Surfers and almonds – Lufthansa Cargo in San Francisco

Summer, sun, surfers – you could quickly get jealous with this view from the window. Such is everyday life for the Lufthansa Cargo employees in San Francisco. While the windsurfers on the ocean enjoy the consistently good weather, the six-member team in the 70-square-metre office ensure smooth cargo transport operations.

 

“Depending on the prevailing wind conditions, we can even see our cargo in Lufthansa’s LH 455 plane heading off above the Pacific towards Frankfurt”, explains Kris Palacios. She is one of five sales and handling agents who take care of Lufthansa Cargo’s business in San Francisco under Kevin Vaz, District Manager Sales and Handling, SFO FG/A. They are a well-established team with more than 60 years of combined SFO FG/A experience. “We can totally rely on one another”, says Palacios.

 

Two Lufthansa passenger aircraft leave each day for the Frankfurt and Munich hubs. Their bellies are well filled with Lufthansa Cargo freight. Around 110 tonnes are exported on average each week in this way. Imports of 90 tonnes a week account for almost half of the business. “The proximity to Los Angeles, which we serve with the MD-11F and also the 777 from AeroLogic, means we don’t need a freighter in SFO”, states Vaz. “We send large goods via Los Angeles to Frankfurt. But our station is still responsible for the handling and customer care.” One example is the automotive manufacturer Tesla Motors, which is headquartered in Silicon Valley, south of the San Francisco Bay Area. “Tesla has succeeded in creating a zero-emission sports car, which is produced in San Francisco.

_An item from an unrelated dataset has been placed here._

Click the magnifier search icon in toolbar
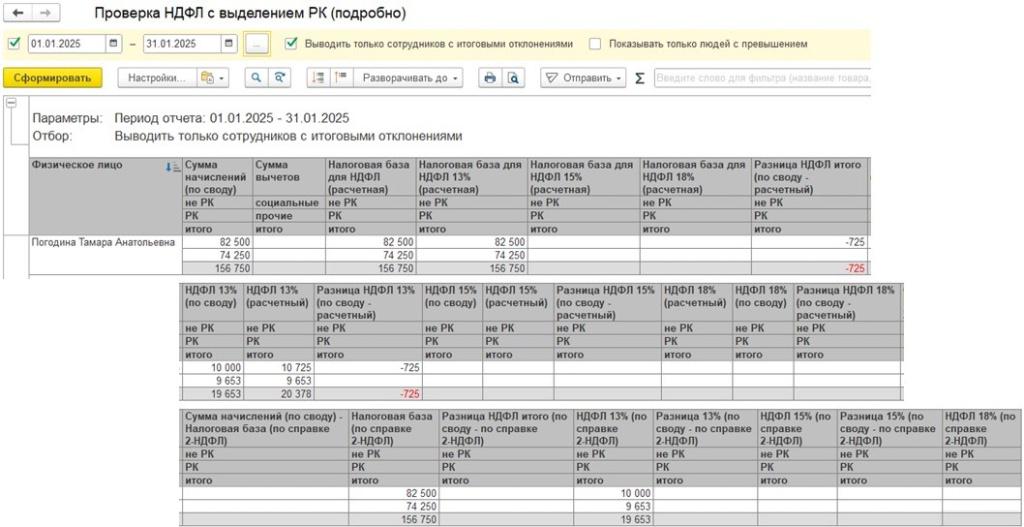 coord(257,77)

These cars, along with batteries and other vehicle parts, are transported by Lufthansa Cargo and others”, explains the District Manager. The team in SFO currently looks after around 130 customers. Besides Global Partners, such as Kühne+Nagel and DHL, these also include many local suppliers. “As a small station, we are always in personal contact with our business partners. All of our customers are equally important to us, regardless of size”, says Palacios.

 

“As a brand, Lufthansa Cargo stands for good service and high quality. Our customers also value this”, explains Vaz. “When the Lufthansa flagship, the Airbus 380, was deployed on the Frankfurt to San Francisco route, we took this opportunity to demonstrate the aircraft and a cargo loading operation to our customers. They were very impressed. However, this also increases expectationsand customers tend to be less tollerant with service failures from Lufthansa Cargo that they would be with other airlines.” Palacios knows: “With our quality promise, we have to ensure that nothing goes wrong, especially as the competition never sleeps. Besides KLM/Air France, Emirates and Air China, it is USA-based airlines carriers in particular which dictate the cargo price with their special offers.”

 

However, competition can also stimulate business and certain events can tip the scales in our favour. Sea freight is one example of this. Port workers went out on strike in the summer of 2004. This meant that the almonds grown in San Francisco could not be transported by ship to Europe, as was customary. Therefore, all of the fruit had to be shipped by air to Europe. Vaz reminisces: “It wasn’t just the cargo compartments of our passenger planes that were filled with almonds. We also organised road feeder services to Los Angeles, Denver, Dallas and Phoenix in order to fly all of the goods to Europe. At the end of the week, I emailed the tonnage figures to our area manager. I got an email back saying that I must have made a mistake as our tonnage was higher than that of a regular cargo station”, remembers a smiling Vaz. The proximity to the ocean not only gives the SFO FG/A team a beautiful view from the office window but can also provide a surprisingly high volume of business.